Sorry for this non-blog...I am collecting thoughts on everything that has taken place since Frieda had a stroke. There is a lot I will need to consider before posting. So, basically tonight, I am just not up to it. How's THAT for honesty?
Just know Frieda is fine. She was giving the THUMBS UP at me this evening. I learned from the nurse who is "in the club," Jimmi, that bumping fists is called a DAP! My daughter and Young Nancy explained this language to me as well. I'm not up on all the currently hip greetings that kids do, but apparently Frieda, who Wayne and I call "THE PYRAMID OF TRUTH," was WAY ahead of me on that thing! So, we didn't DAP last night. After her ventilator was suctioned, she gave Jimmi a THUMB'S UP! She felt so much better. Can you believe FRIEDA let ANNE give her a massage? Well, she did. And she did loved it. That made me feel so very blessed and so vey good. Being the "tactile defensive" that she is, I thought she'd DAP me on the side of the head or something, but she laid there with her eyes closed as I lotioned her legs, arms, hands, etc. and massaged her skin. It gets so dry in the hospital. Every now and again, she'd open her eyes and I'd ask if I was hurting her, if she was ok, etc. Frieda would smile and tell me no, and nod her head forward. Meaning "keep going." I was so happy to DO something for her that made her feel HUMAN. It meant so much.

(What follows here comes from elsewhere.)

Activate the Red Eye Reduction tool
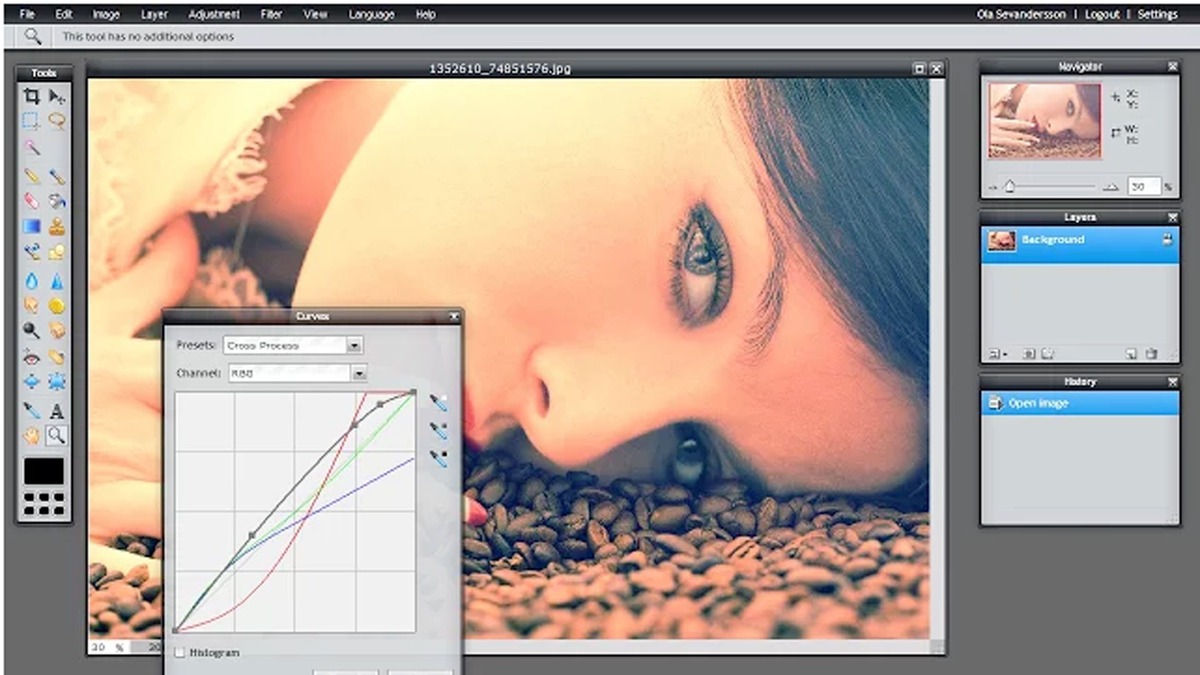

Young Nancy has been by my side since we arrived at the hospital today and I appreciate all the support that she, Karen and Sandy have given me this evening.
Forgive me, but I just need this time on my own to look at all of this from MY perspective.
I hope all is safe and well in your worlds. All of you readers give Frieda and me such an incredible sense of love, support and
many other wonderful things.
All my very best to you...and for now, I'll spend my time in reflection on the past couple of weeks and the future ahead.
I'm so happy for Frieda that she is so loved by so many. I am most of all honored to be her friend. I am so thankful that she is alive and everything else is a wonderment and a gift. That is something that cannot be denied in any way.
God bless and keep you all. And once again, keep those prayers lifted up for Frieda and mentally picture her surrounded by love and healing. For you readers, I wish you LOVE, GRACE, and for the love of Frieda, JUST REMEMBER...she CAN and WILL come out of this. Nothing on this blog has waivered from that for even a second. And by the way...tonight was THUMBS UP night was again.
God blesses those who come to Him with a pure heart...and Frieda does just that in every single thing she does in life. That is a FACT. :) We have to continue on a positive path. We MUST continue to VISUALIZE her as well, vital and being the total package again. As I said in a previous blog, the packaging might be a little different, but it's STILL Frieda.
I could use a little re-packaging myself sometimes!
I wish you all such peace and such strength that we can all bind together and send those things to Frieda while her energy reserves are low right now. She will sure appreciate that kind of incredible support and from the bottom of my heart, I do.